======== Information shown ========

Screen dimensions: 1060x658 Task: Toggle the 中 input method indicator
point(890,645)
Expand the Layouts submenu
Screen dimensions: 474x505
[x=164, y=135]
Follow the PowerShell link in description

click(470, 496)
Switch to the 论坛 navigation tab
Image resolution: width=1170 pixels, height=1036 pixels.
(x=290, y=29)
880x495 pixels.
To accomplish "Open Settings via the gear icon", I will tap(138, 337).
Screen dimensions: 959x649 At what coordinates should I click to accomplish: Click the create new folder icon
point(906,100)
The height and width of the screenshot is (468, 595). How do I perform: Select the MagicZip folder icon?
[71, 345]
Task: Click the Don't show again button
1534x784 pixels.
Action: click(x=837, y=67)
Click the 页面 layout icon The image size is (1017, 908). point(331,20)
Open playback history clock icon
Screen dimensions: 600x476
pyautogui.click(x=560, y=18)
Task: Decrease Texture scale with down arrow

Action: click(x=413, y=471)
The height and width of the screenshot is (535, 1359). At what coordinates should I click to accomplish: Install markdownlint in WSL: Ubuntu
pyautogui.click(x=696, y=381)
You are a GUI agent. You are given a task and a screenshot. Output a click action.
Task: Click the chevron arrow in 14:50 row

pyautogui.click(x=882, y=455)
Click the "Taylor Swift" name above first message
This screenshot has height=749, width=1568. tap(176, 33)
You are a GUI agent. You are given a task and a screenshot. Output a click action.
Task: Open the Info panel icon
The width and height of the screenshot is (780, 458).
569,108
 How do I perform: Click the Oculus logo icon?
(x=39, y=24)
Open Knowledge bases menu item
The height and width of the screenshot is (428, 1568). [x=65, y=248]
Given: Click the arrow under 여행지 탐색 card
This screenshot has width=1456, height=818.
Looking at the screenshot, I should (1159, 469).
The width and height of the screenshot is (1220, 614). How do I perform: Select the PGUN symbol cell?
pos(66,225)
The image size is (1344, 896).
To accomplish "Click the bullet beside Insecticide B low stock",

========

_Exercise directions_
Repeat each entry above exactly as it appears.

_Solution_
Screen dimensions: 1060x658 Task: Toggle the 中 input method indicator
point(890,645)
Expand the Layouts submenu
Screen dimensions: 474x505
[x=164, y=135]
Follow the PowerShell link in description

click(470, 496)
Switch to the 论坛 navigation tab
Image resolution: width=1170 pixels, height=1036 pixels.
(x=290, y=29)
880x495 pixels.
To accomplish "Open Settings via the gear icon", I will tap(138, 337).
Screen dimensions: 959x649 At what coordinates should I click to accomplish: Click the create new folder icon
point(906,100)
The height and width of the screenshot is (468, 595). How do I perform: Select the MagicZip folder icon?
[71, 345]
Task: Click the Don't show again button
1534x784 pixels.
Action: click(x=837, y=67)
Click the 页面 layout icon The image size is (1017, 908). point(331,20)
Open playback history clock icon
Screen dimensions: 600x476
pyautogui.click(x=560, y=18)
Task: Decrease Texture scale with down arrow

Action: click(x=413, y=471)
The height and width of the screenshot is (535, 1359). At what coordinates should I click to accomplish: Install markdownlint in WSL: Ubuntu
pyautogui.click(x=696, y=381)
You are a GUI agent. You are given a task and a screenshot. Output a click action.
Task: Click the chevron arrow in 14:50 row

pyautogui.click(x=882, y=455)
Click the "Taylor Swift" name above first message
This screenshot has height=749, width=1568. tap(176, 33)
You are a GUI agent. You are given a task and a screenshot. Output a click action.
Task: Open the Info panel icon
The width and height of the screenshot is (780, 458).
569,108
 How do I perform: Click the Oculus logo icon?
(x=39, y=24)
Open Knowledge bases menu item
The height and width of the screenshot is (428, 1568). [x=65, y=248]
Given: Click the arrow under 여행지 탐색 card
This screenshot has width=1456, height=818.
Looking at the screenshot, I should (1159, 469).
The width and height of the screenshot is (1220, 614). How do I perform: Select the PGUN symbol cell?
pos(66,225)
The image size is (1344, 896).
To accomplish "Click the bullet beside Insecticide B low stock",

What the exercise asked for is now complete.